> EXCERPT TO READ
I haven't done a manual review of it yet, but here is the claude first pass review - which picks up some issues (mainly around the database write not being batched like all the other writers - without looking it's likely to be a msunderstanding of the way sqlx can construct a statement from an array).

PR #353 Review — Persist multi-battle station state

The PR has clearly been revised since my earlier comments — forceSave/skipWebhook, the synchronous-in-hot-path writes, and the unprotected
xsync.Store race in GetStationRecordReadOnly are all gone. It's much closer to project conventions now. A stationBattleQueue TypedQueue[string,
StationBattleWrite] exists; hydration runs under the station lock; the rtree update is fed from the same snapshot used by save/webhook.

Record access semantics

Hydration in both branches of GetStationRecordReadOnly now happens after station.Lock(caller), so the previous race on
stationBattleCache.Store is gone.
getOrCreateStationRecord only hydrates when loading a fresh record from DB. A station that was created via proto-only path (newRecord=false
after the initial save) never has its battles hydrated until somebody calls GetStationRecordReadOnly, but hasHydratedStationBattles is set the
first time a proto carries battles via syncStationBattlesFromProto, so this is fine in practice.
Cache-hit hydration error in GetStationRecordReadOnly is only Debug-logged and still returns the station (station_state.go ~L83). The DB-load
branch returns the error. Inconsistent — and a transient SELECT failure leaves the station permanently un-hydrated for that session because
nothing flips hasHydratedStationBattles. Recommend marking hydrated even on empty/failure or returning the error. Minor.

Deadlocks / lock ordering

No new cross-entity lock acquisitions. All battle state is keyed by stationId and accessed under the station mutex (or via lock-free
xsync.MapOf for the read paths). Consistent with CLAUDE.md "Lock Ordering" rules.
hydrateStationBattlesForStation does a synchronous DB SELECT while holding the station lock. That's the same pattern loadStationFromDatabase
uses, so it's not a regression, but it does mean a slow station_battle query stalls every other goroutine waiting on that station. Fine in
steady state because hydration only runs once per station per process lifetime.

Write-behind correctness

stationBattleQueue is a real TypedQueue keyed by StationId, so repeated updates within a flush window coalesce — good.
However, flushStationBattleBatch just loops the snapshots and calls storeStationBattleSnapshot one-at-a-time. Each call does BEGIN →
bulk-INSERT … ON DUPLICATE KEY UPDATE → DELETE … WHERE seed NOT IN (…) → COMMIT. So a flush of 50 stations = 50 transactions × 4 round-trips =
~200 round-trips against GeneralDb. The BatchSize knob doesn't actually batch across stations the way other entities' flushes do. Not broken,
but the queue is providing coalescing only, not true batching.
The DELETE … NOT IN (…) strategy is correct for pruning stale seeds without losing newly-inserted rows in the same tx, and the per-snapshot
tx scope means a flush failure for one station doesn't poison others. Good.

> EXERCISE DATA
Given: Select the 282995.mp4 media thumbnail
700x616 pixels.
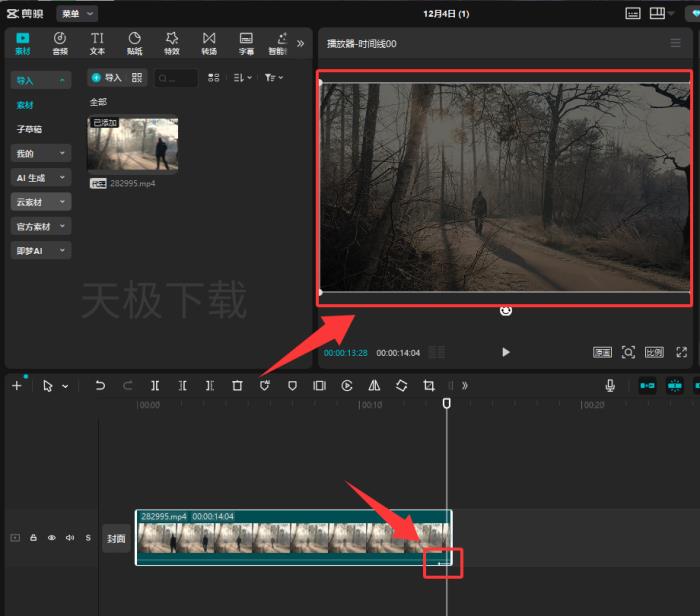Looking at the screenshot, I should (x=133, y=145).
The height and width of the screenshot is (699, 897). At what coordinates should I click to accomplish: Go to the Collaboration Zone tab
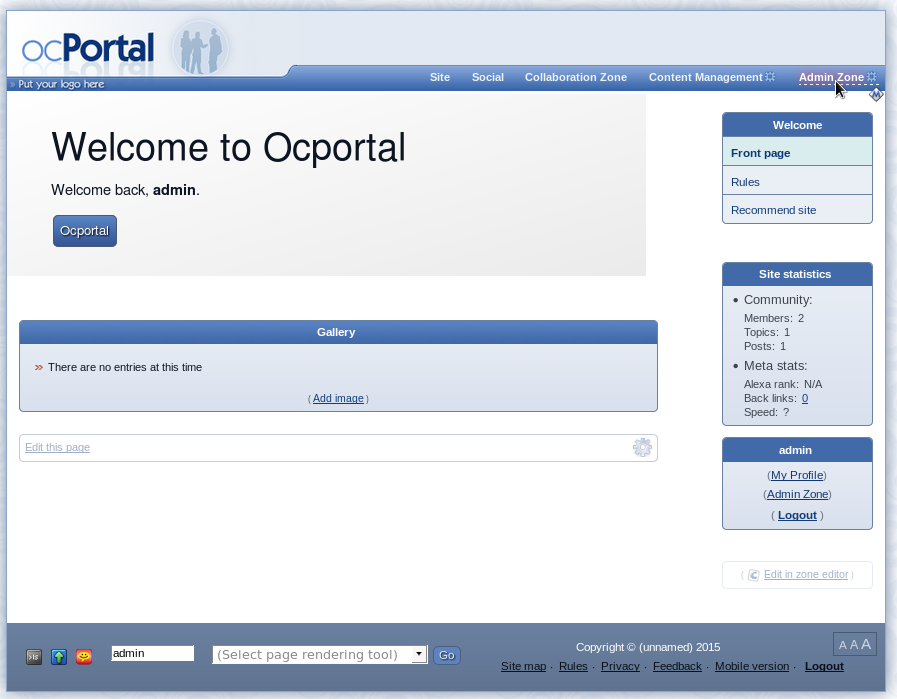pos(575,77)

---

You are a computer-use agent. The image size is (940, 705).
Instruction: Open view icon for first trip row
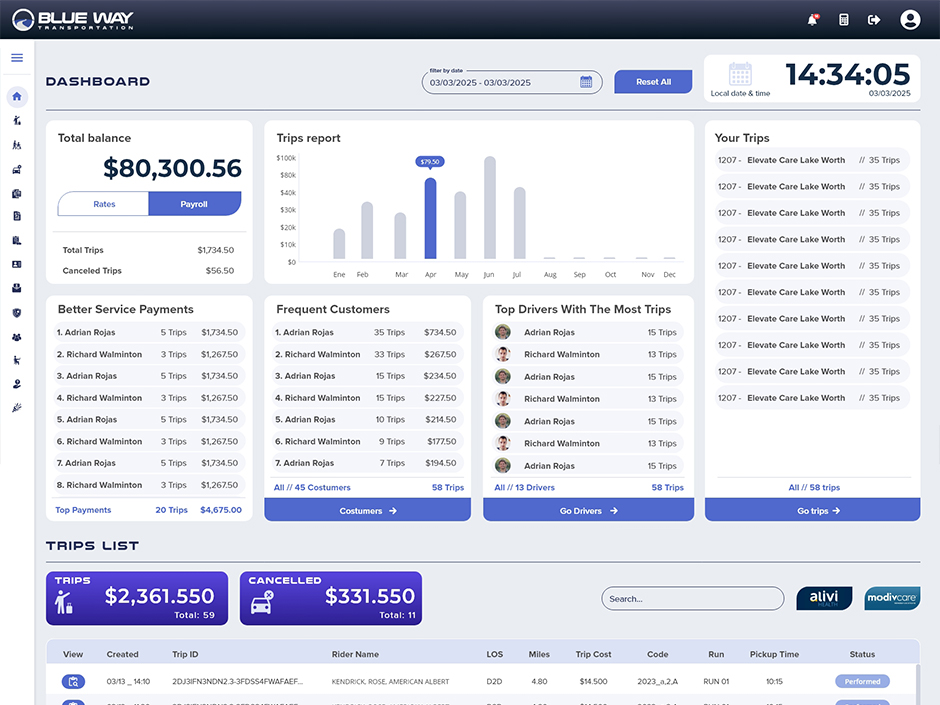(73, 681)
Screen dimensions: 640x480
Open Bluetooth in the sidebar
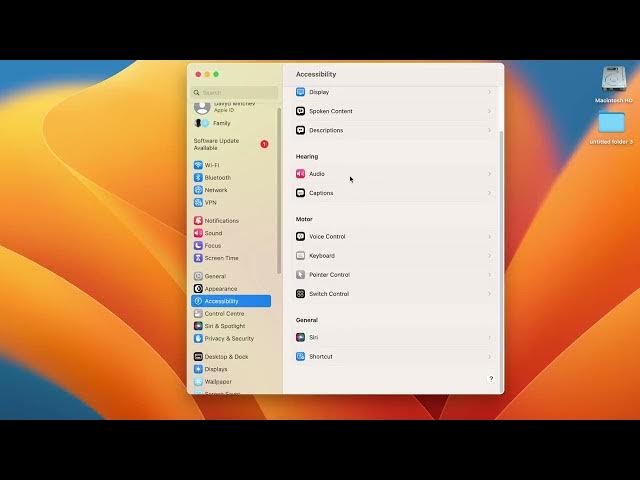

==

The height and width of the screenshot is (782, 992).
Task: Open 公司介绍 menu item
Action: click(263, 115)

> SET OF TASKS
(A) According to the review of the multi-battle station state change, roughly how many round-trips against GeneralDb does a flush of 50 stations take?
(B) Carry on the review of the multi-battle station state change from its last sentence.

> TASK ANSWERS
(A) About 200 round-trips: 50 transactions of 4 round-trips each.

(B)
Coalescing risk: when a snapshot is enqueued, the Battles slice is cloned (stationBattleWriteFromSlice → cloneStationBattles), so the queue
holds a stable snapshot even if the in-memory cache mutates afterwards. Good.

Database write volume

For active stations the write trigger is battleListChanged (signature mismatch). The signature is computed from the non-expired battle list,
so the signature changes whenever:
a. a new battle arrives (expected),
b. a known battle expires across now boundary (NOT a real change in DB-relevant data, but still triggers an enqueue).
Effect: every station with an active battle will write at least once when that battle ends, even if no proto for it arrives. Bounded — one
extra write per battle expiry. Acceptable.
The 15-min debounce is still bypassed by battleListChanged, so high-churn stations can write more often than before. Should be fine given the
queue coalesces, but worth knowing.

Memory

Per-station: a []StationBattleData (typically 1–3 entries, ~200 B each) in stationBattleCache + an empty struct entry in
stationBattleHydratedCache. For ~100k stations, well under 100 MB worst-case. No leak — clearStationBattleCaches is wired into the station
cache eviction callback. Good.
The eviction callback is now installed unconditionally (not gated on FortInMemory), which is necessary for battle-cache cleanup and
incidentally fixes a small consistency issue.

CLAUDE.md / pattern adherence

✅ Write-behind queue used.
✅ Cache eviction callback drops auxiliary state.
✅ Hydration done under entity lock.
✅ Webhook payload built from a single snapshot, not by re-reading mutable state.
⚠️ StationBattleData still doesn't follow the standard "embedded Data + dirty + oldValues" entity pattern — but it's a child collection of an
existing entity, not a standalone entity, so the deviation is justified. The BattleListSignature in StationOldValues is the dirty-tracking
equivalent.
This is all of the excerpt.